Mind the Gap: Data They Share May Not Be Data You Can Use

Authored By 
Limor Peer
Blog contributor 
March 6, 2014

(Links updated September 15, 2014)

In his closing remarks at the 9th International Digital Curation Conference in San Francisco, Cliff Lynch approvingly observed a theme in this year’s conference: more focus on the challenges of data reuse. Among several speakers who focused on data reuse, Brian Hole from Ubiquity Press, talked about the mission to drive reuse as much as possible, Atul Butte, demonstrated the extraordinary benefits of using publicly available data, Eric Kansa, OpenContext, talked about providing evidence of data reuse as an incentive for original researchers to share data (and received best research paper award), and Jillian Wallis, UCLA, spoke about the benefits of data producers working with data reusers. The focus on data reuse is very encouraging. Data use, after all, is the raison d'être of data sharing. What Lynch is saying, I think, is that setting our sight on data use and reuse adds a key dimension to the work of this community – traditionally concerned with the data creator-curator relationship – and presents it with important challenges and opportunities.

As we continue to work to facilitate data sharing and preservation, we must also work on ways to ensure that data are prepared for use and can be interpretable for years to come. This was also the message of a paper I presented at this conference, with coauthors Ann Green and Libbie Stephenson (slides). The main argument of the paper is that (a) sharing data is necessary but not sufficient for future reuse, (b) ensuring that data is “independently understandable” is crucial, and (c) incorporating a data review process is feasible.

I’ll briefly explain each.

(a) sharing data is necessary but not sufficient for future reuse

The increase in available data, in repositories and other services that provide access to data, is a response to requirements by funders, governments, and institutions, and a reflection of changing cultural norms about open science and scholarly communication. The idea that the data will be used by unspecified people, in unspecified ways, at unspecified time fuels this open data engine, and is thought to have broad benefits (e.g., Piwowar & Vision, and lists by UKDA, DataOne). As data become increasingly available through a variety of mechanisms, there is a growing expectation that the data stand alone; that they can be interpretable and usable from the get-go.

Yet, as anyone who has tried knows, using someone else’s data is not always possible. Assuming, for a minute, that there are no barriers to the data in terms of access or sensitive information, it is often difficult to interpret and make use of the data – it’s difficult when there is only minimal descriptive information; when variable labels are incomprehensible; when you don’t understand how the data were generated. We could find ourselves with a proliferation of research products we can’t really use.

(b) ensuring that data is “independently understandable” is crucial

What if the yardstick for all shared data is that they be “independently understandable for informed reuse”? Well, it is. An OAIS recommended practice is that information be “independently understandable to (and usable by) the Designated Community,” and that there is enough information to be understood “without needing the assistance of the experts who produced the information.” The Royal Society calls for “intelligent openness,” which essentially means the same thing. Gary King, back in 1995, defined the replication standard as, “sufficient information… with which to understand, evaluate, and build upon a prior work.” And Victoria Stodden argues that reproducible research requires such curation of data and code.
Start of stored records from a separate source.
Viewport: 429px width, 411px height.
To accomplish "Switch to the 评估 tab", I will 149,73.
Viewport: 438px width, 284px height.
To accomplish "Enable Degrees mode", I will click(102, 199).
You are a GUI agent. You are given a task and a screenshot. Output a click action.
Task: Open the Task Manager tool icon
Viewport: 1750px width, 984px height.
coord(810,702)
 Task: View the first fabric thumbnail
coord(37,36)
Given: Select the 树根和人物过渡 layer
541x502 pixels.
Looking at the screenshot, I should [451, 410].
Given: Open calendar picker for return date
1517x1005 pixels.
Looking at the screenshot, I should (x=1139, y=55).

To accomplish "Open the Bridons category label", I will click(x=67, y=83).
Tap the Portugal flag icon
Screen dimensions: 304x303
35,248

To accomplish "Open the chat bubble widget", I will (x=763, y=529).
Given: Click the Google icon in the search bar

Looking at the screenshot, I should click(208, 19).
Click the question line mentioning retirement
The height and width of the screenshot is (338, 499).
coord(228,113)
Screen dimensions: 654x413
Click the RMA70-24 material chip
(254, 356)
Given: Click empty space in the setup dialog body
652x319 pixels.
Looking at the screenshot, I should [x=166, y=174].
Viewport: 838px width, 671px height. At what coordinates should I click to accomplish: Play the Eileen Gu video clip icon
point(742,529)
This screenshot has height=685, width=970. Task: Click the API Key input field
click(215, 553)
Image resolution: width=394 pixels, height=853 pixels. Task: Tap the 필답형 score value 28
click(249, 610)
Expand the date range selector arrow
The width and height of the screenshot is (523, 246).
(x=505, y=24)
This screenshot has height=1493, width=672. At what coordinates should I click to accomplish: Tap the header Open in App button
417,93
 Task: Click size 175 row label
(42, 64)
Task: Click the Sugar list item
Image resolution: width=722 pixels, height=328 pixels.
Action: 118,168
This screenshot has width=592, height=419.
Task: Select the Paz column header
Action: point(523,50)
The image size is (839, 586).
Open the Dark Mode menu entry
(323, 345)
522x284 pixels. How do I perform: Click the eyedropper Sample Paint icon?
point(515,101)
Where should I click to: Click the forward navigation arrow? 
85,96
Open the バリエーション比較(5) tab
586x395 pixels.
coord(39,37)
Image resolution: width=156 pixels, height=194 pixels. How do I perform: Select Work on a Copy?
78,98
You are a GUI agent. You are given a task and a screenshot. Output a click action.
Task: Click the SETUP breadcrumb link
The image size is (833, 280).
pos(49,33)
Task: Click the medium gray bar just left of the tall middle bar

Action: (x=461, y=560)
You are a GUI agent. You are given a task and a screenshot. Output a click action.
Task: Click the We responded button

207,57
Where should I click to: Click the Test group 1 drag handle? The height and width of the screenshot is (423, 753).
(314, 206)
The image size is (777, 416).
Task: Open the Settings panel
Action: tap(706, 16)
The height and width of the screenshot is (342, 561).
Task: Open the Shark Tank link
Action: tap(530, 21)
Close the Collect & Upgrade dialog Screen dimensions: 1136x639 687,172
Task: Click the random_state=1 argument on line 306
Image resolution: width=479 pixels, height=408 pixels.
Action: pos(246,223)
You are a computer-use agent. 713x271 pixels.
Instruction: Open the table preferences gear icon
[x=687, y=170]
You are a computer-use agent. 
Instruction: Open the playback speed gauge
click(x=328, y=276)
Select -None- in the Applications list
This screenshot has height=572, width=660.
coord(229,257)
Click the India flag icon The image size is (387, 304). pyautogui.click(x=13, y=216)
This seems elementary. So, how do we make sure data and related research products (e.g., code, algorithms, code books, software) are up to par in this regard? Who is doing this now?

(c) incorporating a data review process is feasible

The paper describes the work that data archives do. In a nutshell, they engage in “data quality review,” which includes review of the files, documentation, data, and code before they are made publicly available.

Data Quality ReviewData archives such as ICPSR have been around for a long time, and their curatorial and preservation mission led them to develop tools and processes to review files before making them available and to take certain actions when the files are found lacking. Data pass through a "pipeline" for processing and enhancement, which includes a review of data and documentation for completeness and format. If necessary, staff recode variables to address confidentiality issues, check for undocumented or out of range codes, and standardize missing values. Staff might also enhance study documentation to ensure that question text, labels, and response categories and value labels are associated with variables. Other social science data archives such as Yale’s ISPS Data Archive and the UCLA SSDA model their curatorial workflow after the ICPSR (ISPS, with Innovations for Poverty Action, is currently developing an open source integrated system for curation).

While data archives may have a special responsibility to ensure the quality of the data they hold, others in the research ecosystem can, and should, make important contributions.

Our paper examines other stakeholders who have the potential to ensure shared data could be reused in the long term: other data repositories, libraries and institutional repositories, scholarly journals, and researchers themselves (see right sidebar).

At one of the sessions at IDCC, a comment was made that data are abundant, but reusable data are scarce. I’m optimistic that there is good potential to address the problem of data that aren’t fit for reuse. No one stakeholder holds the key, and it will take a collaborative effort by the entire community, informed by the disciplines. But the first step is to acknowledge this is a problem.